I would have preferred to be able to get a result without actually applying
for the job though...

------
ctz
Q10 is missing the correct answer: "someone inexplicably decided to implement
part of the C standard library in C++".

Not to mention the function's name will be mangled, making it unusable for C
users.

------
theDoug
Facebook has a (somewhat) similar process:
<http://www.facebook.com/careers/puzzles.php>

------
roel_v
This test sucks - I just spend 15 minutes and I don't even get a result!

------
leon_
Warning, some spoilers ...

I don't like this kind of tests. I always stumble upon questions where I
wonder if it's a trick question or just a typo/mistake by the test creator.
Example:

Function D will loop for ever if size_t is an unsigned type. Function E won't
even compile because of the comma and the missing * in the first line.
Function C is an edge case. The external effect is the same only in a single
threaded environment. If there's parallelism or interrupts the external effect
might not be the same for certain conditions.
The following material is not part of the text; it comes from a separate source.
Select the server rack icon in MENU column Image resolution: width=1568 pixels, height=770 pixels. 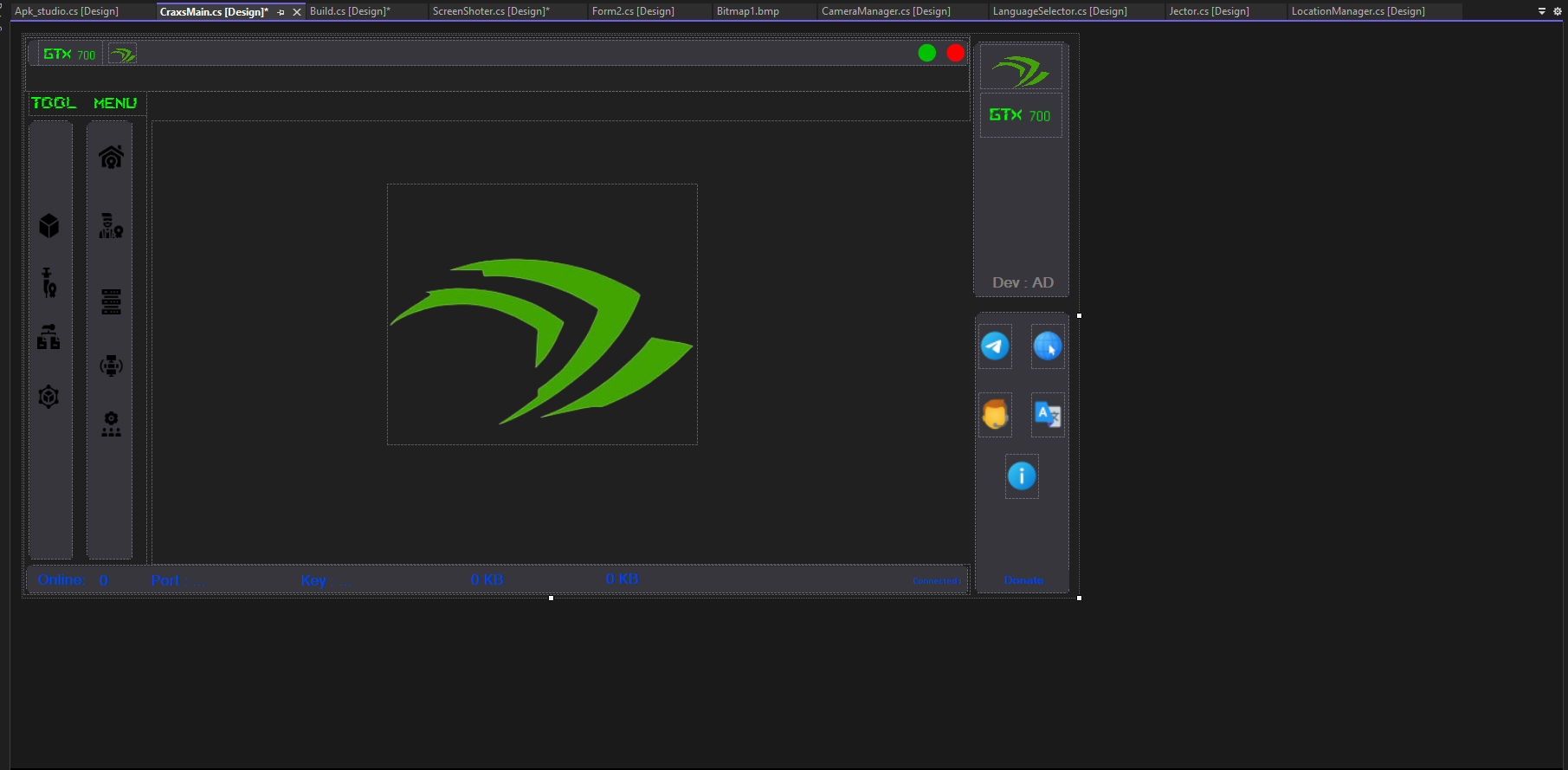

So what do I do? Do I check the box or not? If I do, it might fire back
because "I didn't catch those obvious errors". If I don't then my application
might fall through the grid because "too many wrong checkmarks". Maybe the
recruiter is just a mindless HR bot and doesn't understand any of these
questions. So arguing would be pointless.

If you want to determine my skills, give me something to do. Say give me 6
hours to implement a server or something (not too big, not too small for 6
hours), then shuffle through my code and see if its quality pleases you. Being
bombarded with off-by-one trick questions just annoys me.